Hamburg. Welch schöne Bescherung und eines jeden Kaufmanns Traum: Schon vor Ladenöffnung ballen sich Kunden in Scharen vor dem Eingangstor. Sie strömen hinein, sobald sich die Schiebetür öffnet. Besonders wundersam wirkt dieses Szenario, wenn gar keine außerordentlichen Sonderangebote als Lockvögel dienen; denn das Silvestersortiment wird erst von morgen an feilgeboten. Süßer die Kassen selten klingeln ...
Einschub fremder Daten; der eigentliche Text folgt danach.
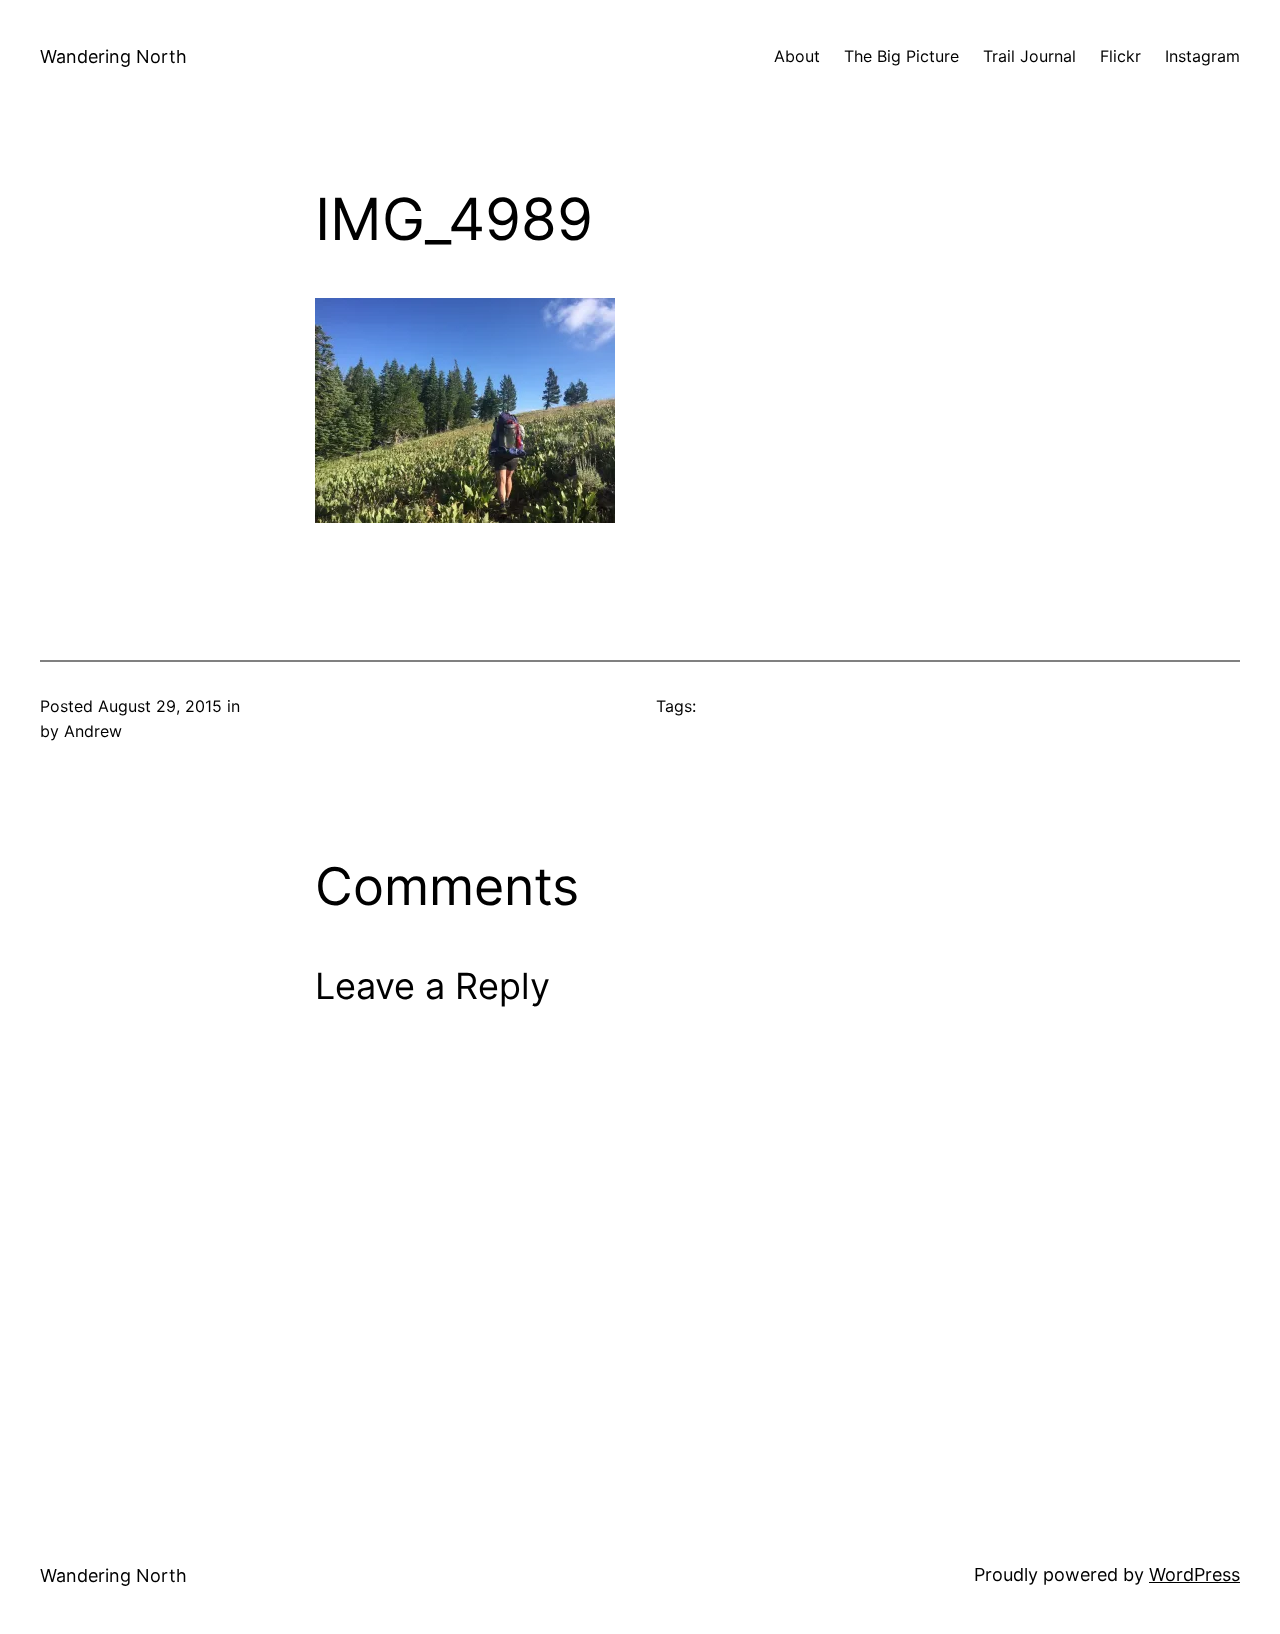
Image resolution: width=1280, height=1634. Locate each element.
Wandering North (113, 56)
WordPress (1194, 1574)
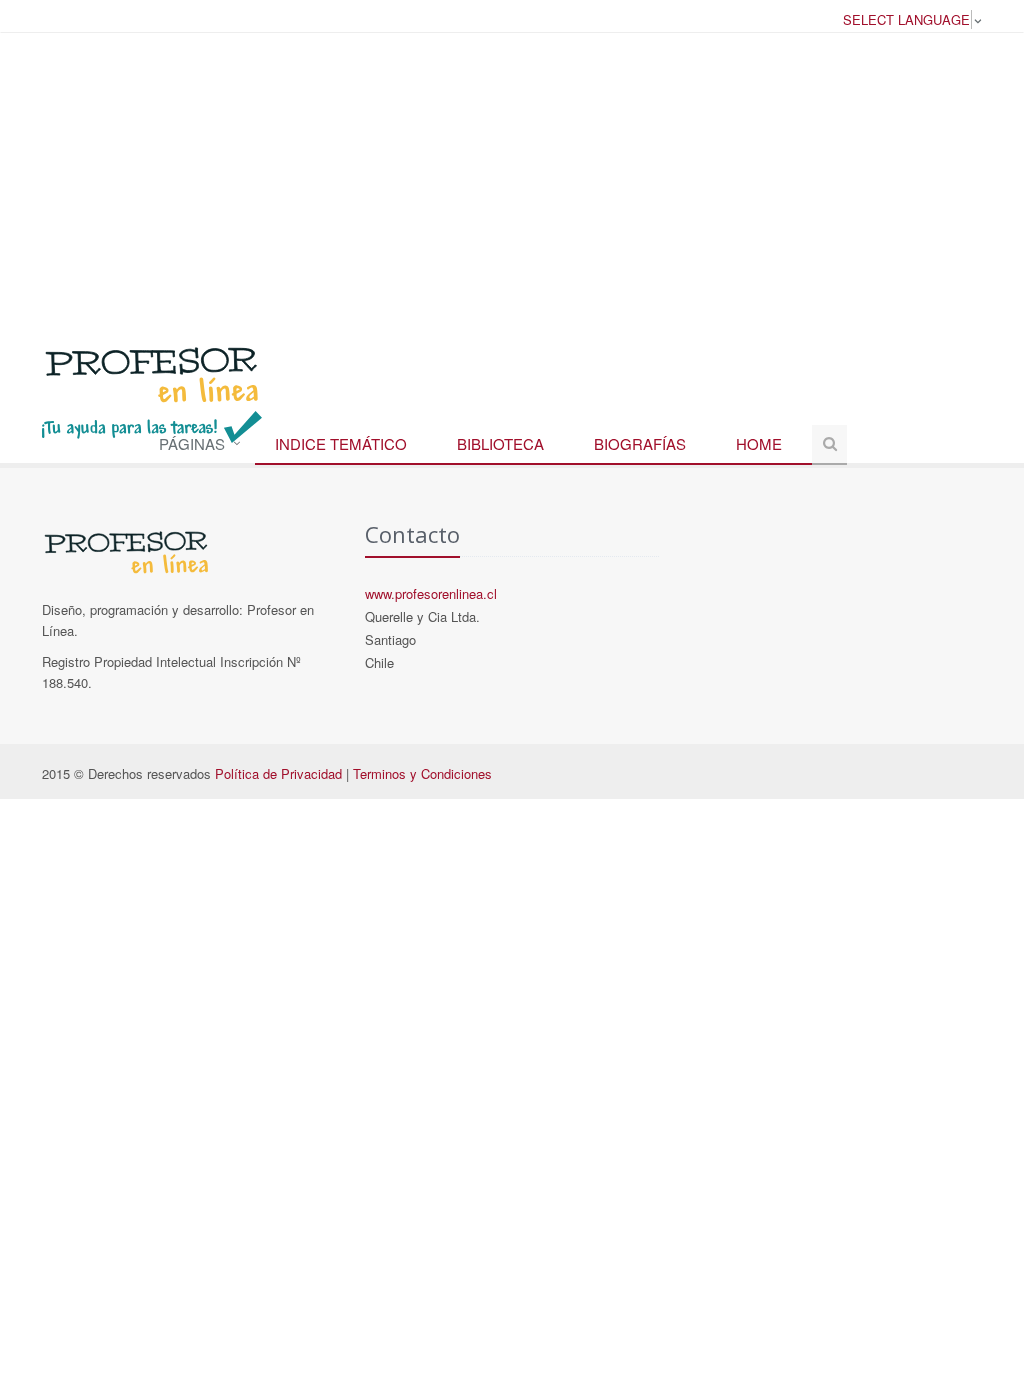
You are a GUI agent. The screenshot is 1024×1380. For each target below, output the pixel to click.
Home (759, 443)
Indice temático (341, 443)
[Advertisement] (512, 179)
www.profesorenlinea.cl (431, 593)
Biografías (640, 443)
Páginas (192, 443)
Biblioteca (500, 443)
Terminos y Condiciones (422, 773)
So wie gestern bei Lidl auf der Reeperbahn. Die Parkplätze in der Seitenstraße sind schon um 9.45 Uhr restlos vergeben. Und um kurz vor 10 Uhr stehen 70 Käufer Schlange, um Minuten später die Regale zu stürmen. Vier Kassiererinnen an ebenso vielen Kassen haben alle Hände voll zu tun, dem Andrang Herr zu werden. Ob der zurückliegenden Weihnachtstage ist der Zuspruch noch größer als sonst schon.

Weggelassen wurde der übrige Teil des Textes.